▸ Brief: Would you output the lines from the one with "Task: Open the" through the last line of the material below, exactly, but without pictures?

▸ Extracted records:
#####

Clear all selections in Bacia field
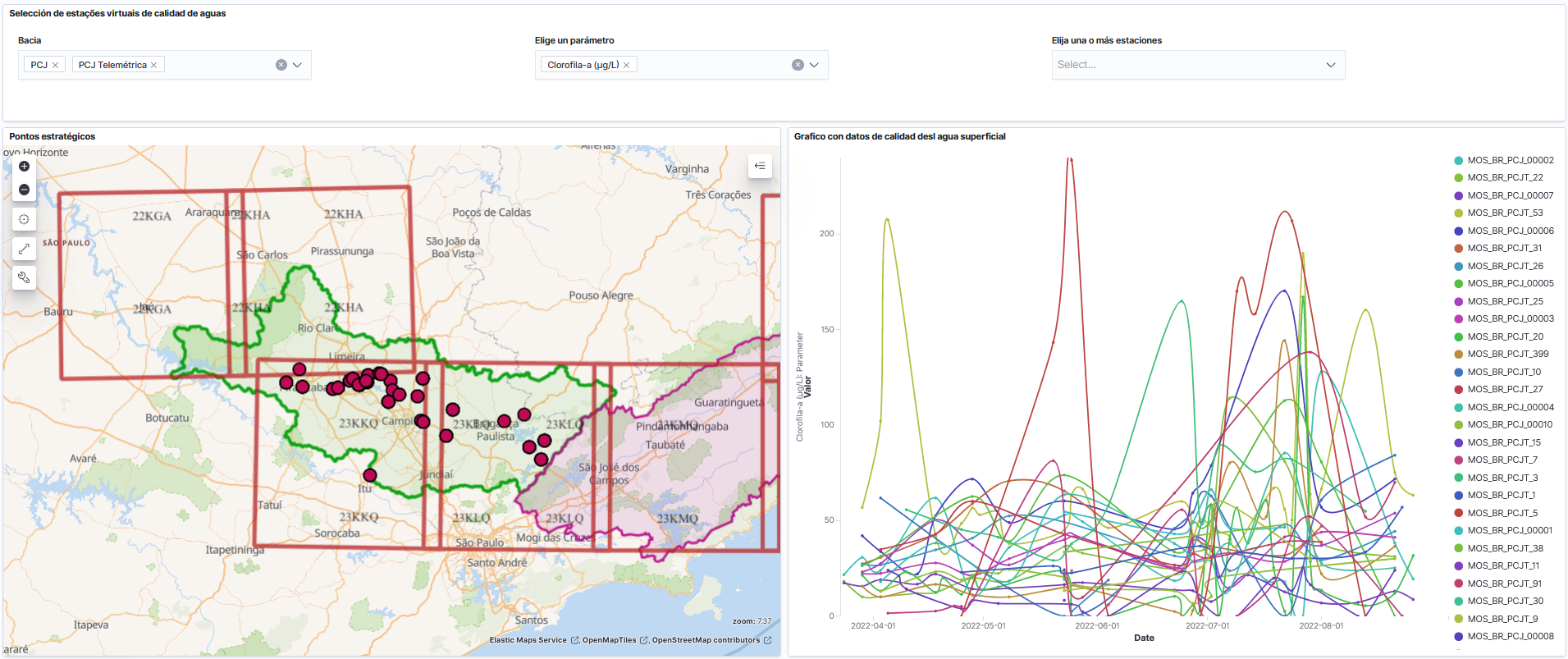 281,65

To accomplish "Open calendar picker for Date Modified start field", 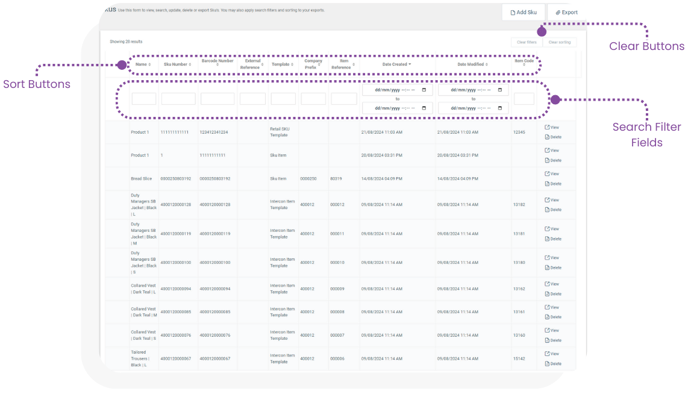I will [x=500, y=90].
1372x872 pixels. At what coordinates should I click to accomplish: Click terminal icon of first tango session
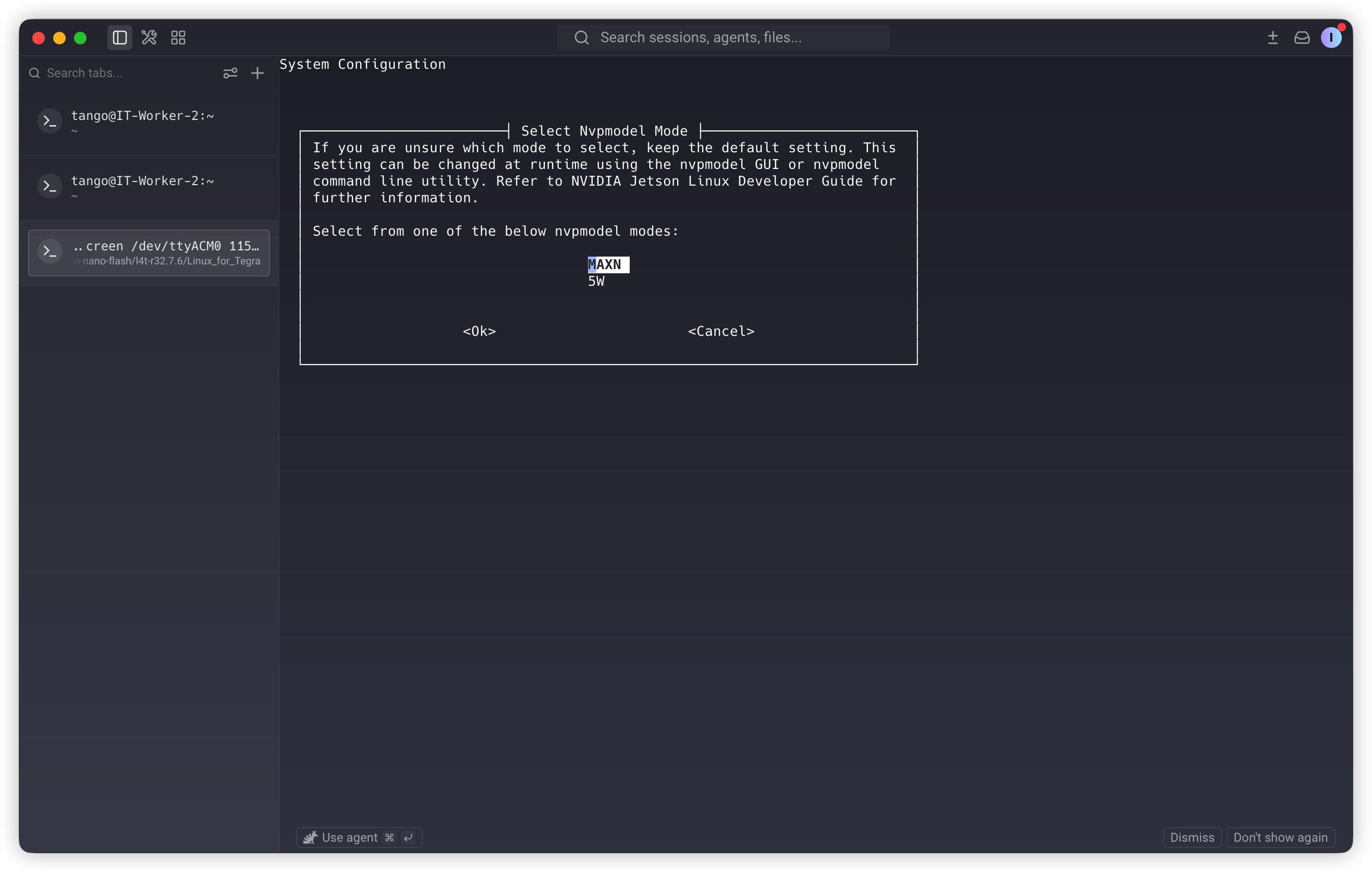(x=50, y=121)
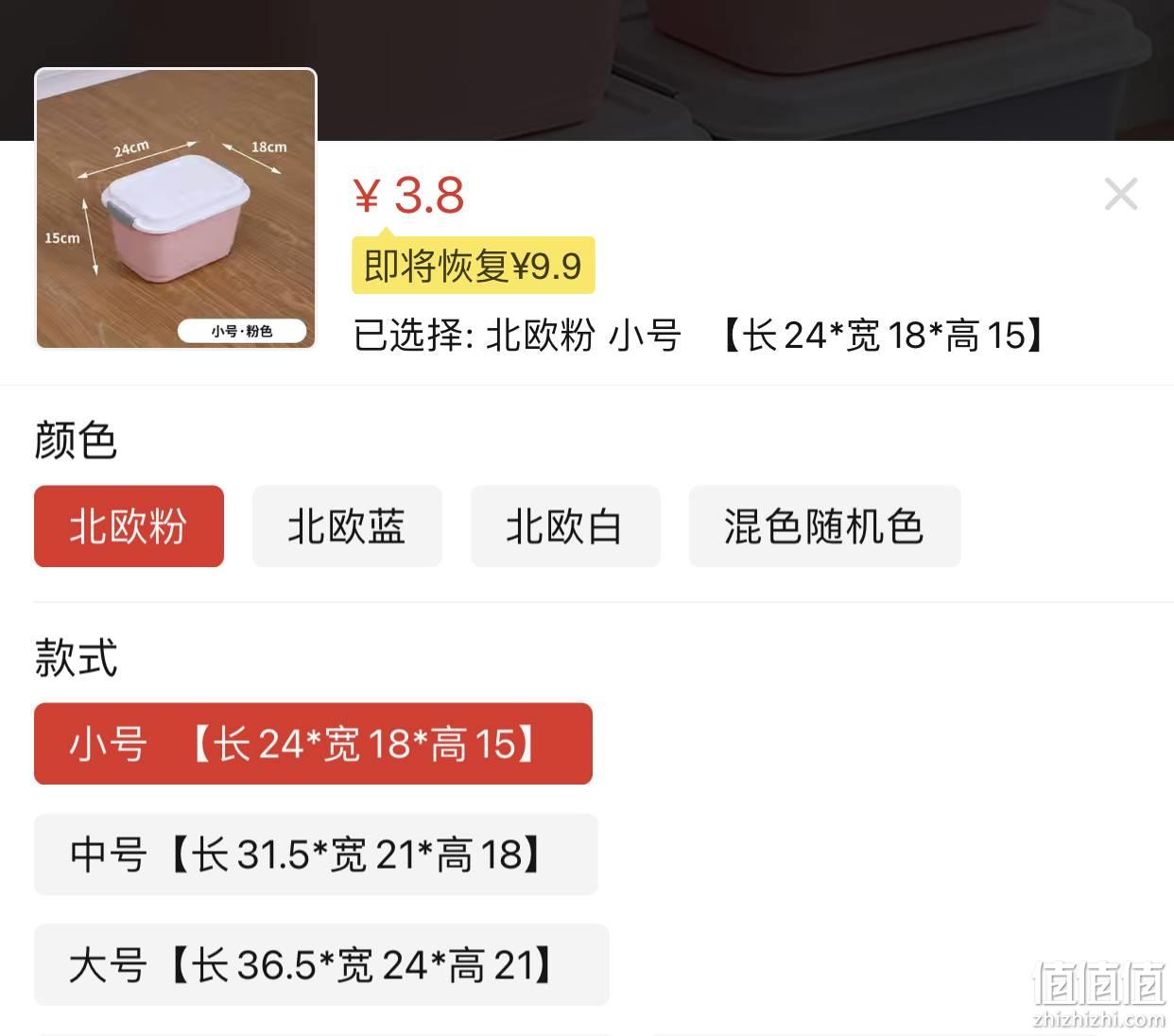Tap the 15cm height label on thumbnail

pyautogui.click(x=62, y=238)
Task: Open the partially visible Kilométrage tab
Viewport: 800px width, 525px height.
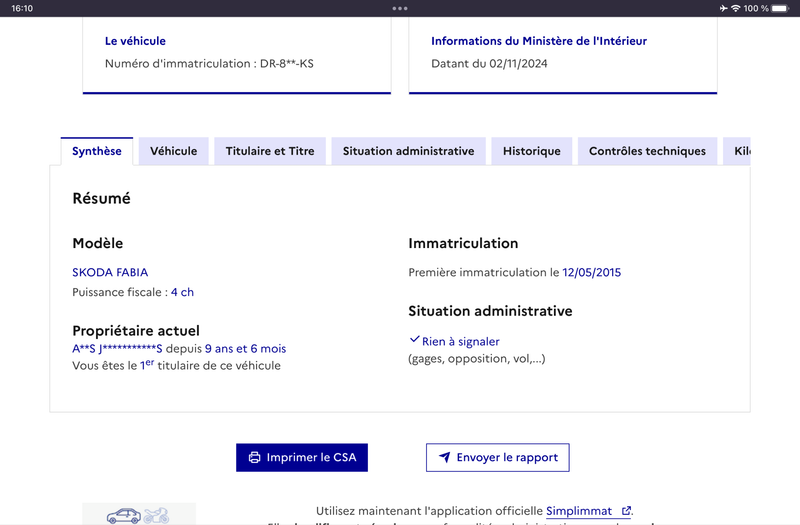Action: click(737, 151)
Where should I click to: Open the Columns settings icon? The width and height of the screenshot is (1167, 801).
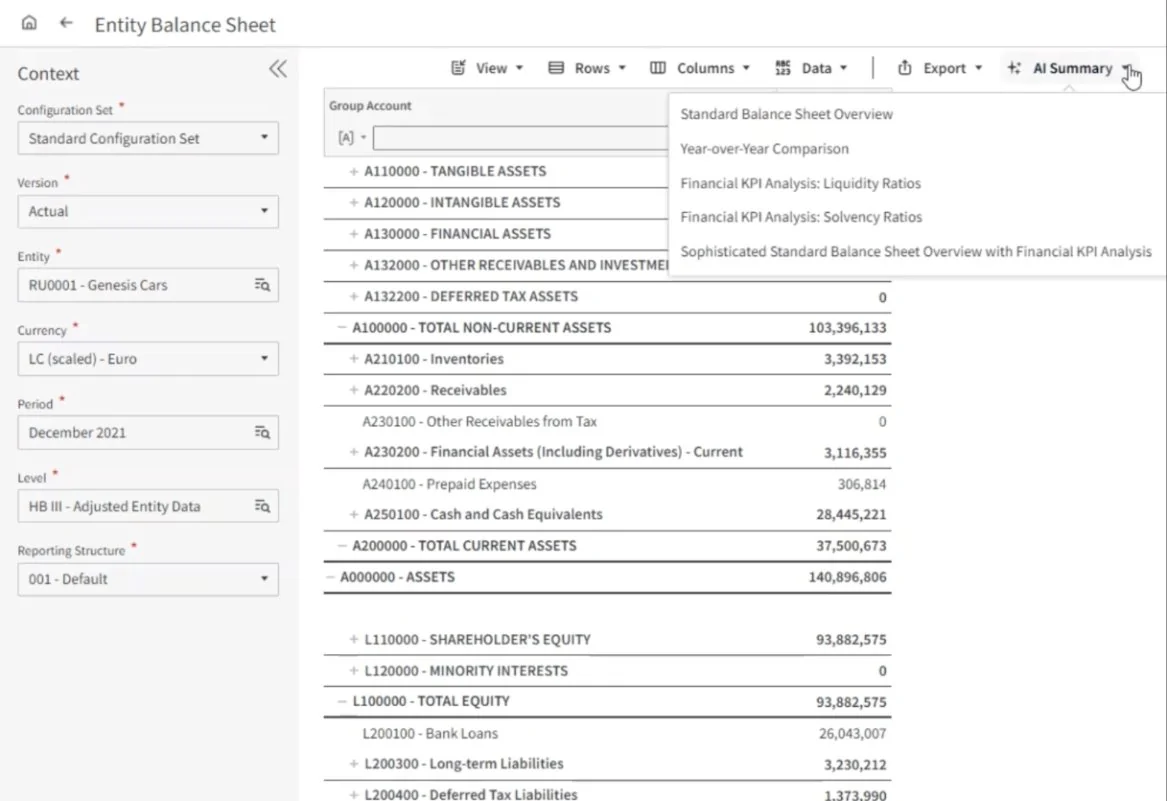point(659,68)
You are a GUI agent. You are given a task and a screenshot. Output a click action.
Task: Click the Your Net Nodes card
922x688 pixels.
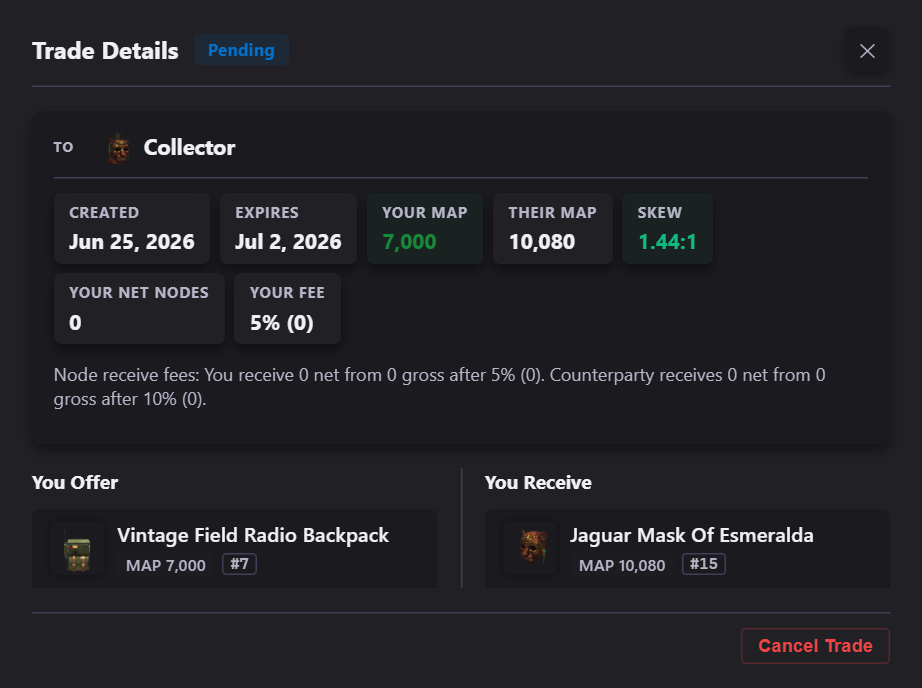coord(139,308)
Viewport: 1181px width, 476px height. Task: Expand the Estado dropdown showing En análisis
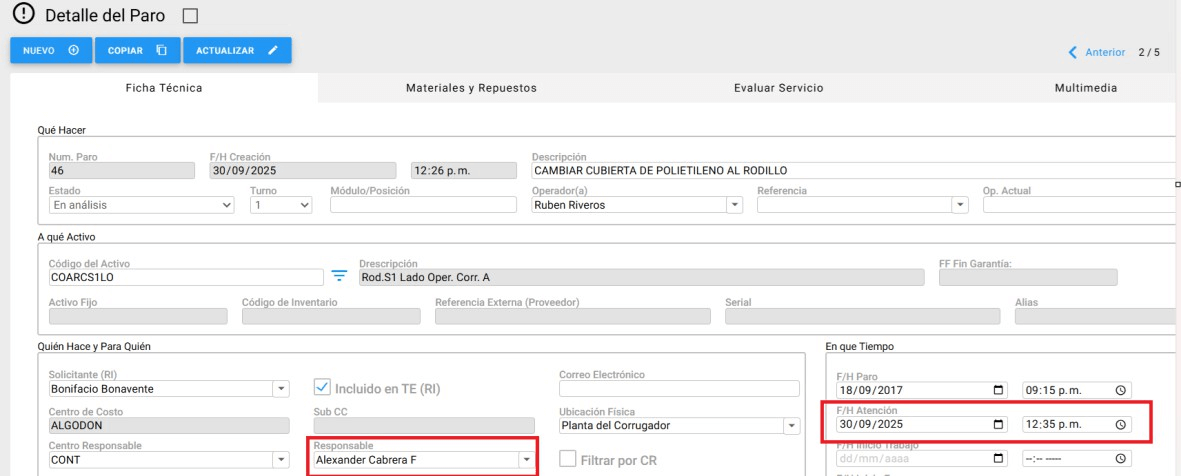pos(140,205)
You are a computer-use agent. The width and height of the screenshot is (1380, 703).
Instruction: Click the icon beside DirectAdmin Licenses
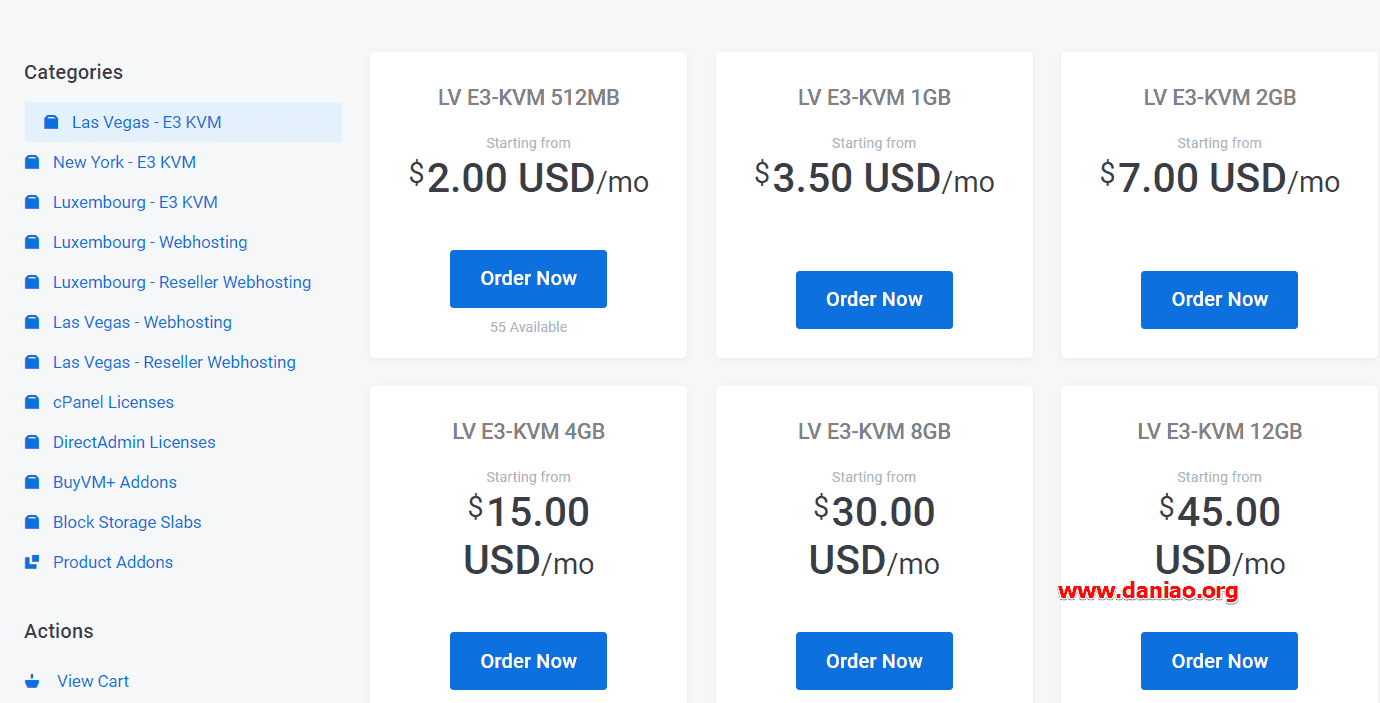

#####

▸ Solution to the problem:
Task: Open the partially visible Kilométrage tab
Viewport: 800px width, 525px height.
Action: click(737, 151)
Where should I click to: Open the Columns settings icon? The width and height of the screenshot is (1167, 801).
point(659,68)
You are a GUI agent. You are given a task and a screenshot. Output a click action.
Task: Click the Your Net Nodes card
922x688 pixels.
coord(139,308)
Viewport: 1181px width, 476px height. Task: Expand the Estado dropdown showing En análisis
pos(140,205)
You are a computer-use agent. The width and height of the screenshot is (1380, 703).
Instruction: Click the icon beside DirectAdmin Licenses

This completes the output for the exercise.